En La Leyenda Dorada, la formidable compilación hagiográfica del siglo XIII de Jacobo de la Vorágine, el martirio de San Lorenzo impresiona. Según la pluma del arzobispo de Génova, el mártir fue puesto sobre una parrilla y quemado vivo. En pleno delirio místico, dijo a sus verdugos que lo dieran vuelta para asarlo de los dos lados.
Cuando alrededor de 1615 Gian Lorenzo Bernini, con sólo 16 o 17 años, da comienzo a su Martirio de San Lorenzo (San Lorenzo de la retícula), enseguida lo acosa el problema de la expresión del santo sobre las brasas. Impetuoso, visceral, Bernini decidió experimentar en carne propia el suplicio del mártir, para lo cual puso su mano inhábil sobre el fuego (según su hijo Domenico, tomó un carbón encendido) y dibujó de memoria su expresión reflejada en un espejo.
Pero ese gesto de dolor extremo, si la anécdota no es una pura invención, parece haber ido a parar no al San Lorenzo sino a su Anima dannata (Alma maldita), busto de 1619.

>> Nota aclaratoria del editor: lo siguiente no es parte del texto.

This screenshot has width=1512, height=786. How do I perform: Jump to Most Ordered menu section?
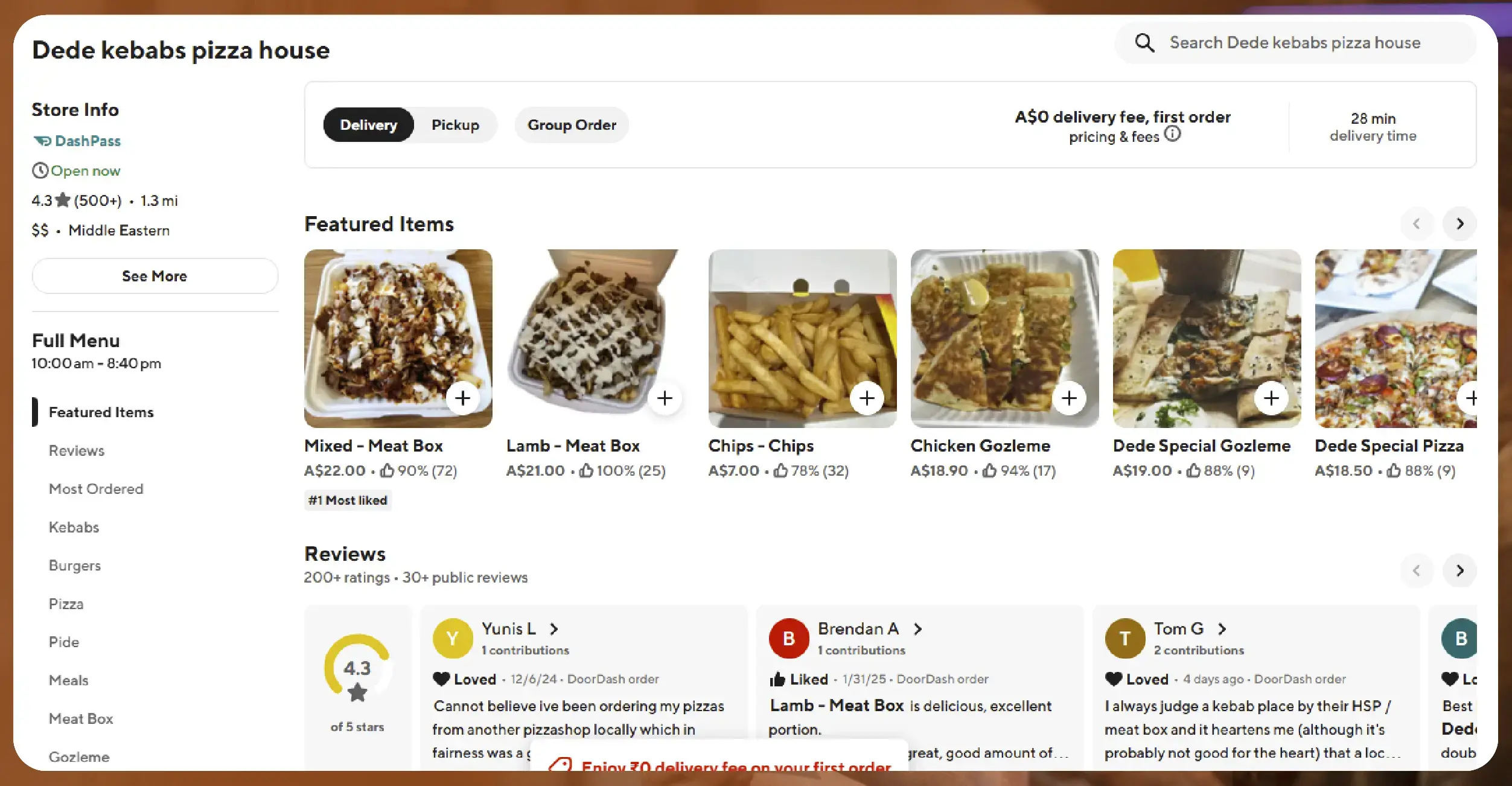coord(96,489)
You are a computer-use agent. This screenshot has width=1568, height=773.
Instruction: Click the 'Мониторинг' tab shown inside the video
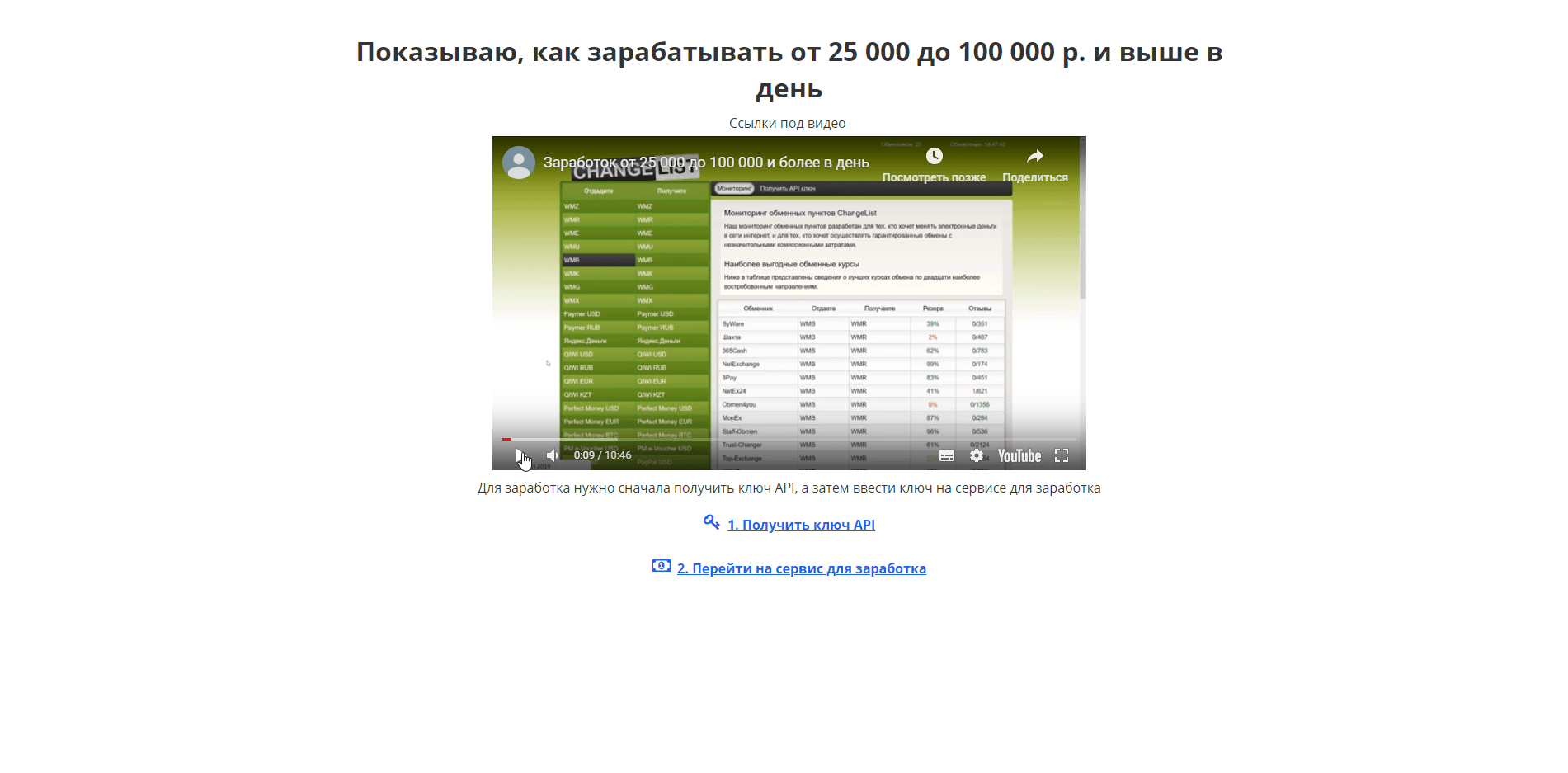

San Lorenzo, por el contrario, tiene una expresión serena, de entrega. El cuerpo mismo parece desentenderse del tormento, elevarse. Es el momento inmediato a la tensión final, cuando el último suspiro (que de ser humanamente posible, Bernini hubiera tallado también) abandona la carne y las pupilas buscan la mortaja de los párpados.
¿Debemos colegir, entonces, que el joven Gian Lorenzo captó ese momento crucial para dar la expresión que buscaba a su santo y que su martirio personal, su entrega al arte, consistió en retratar a un hombre que expiraba en lugar de asistirlo?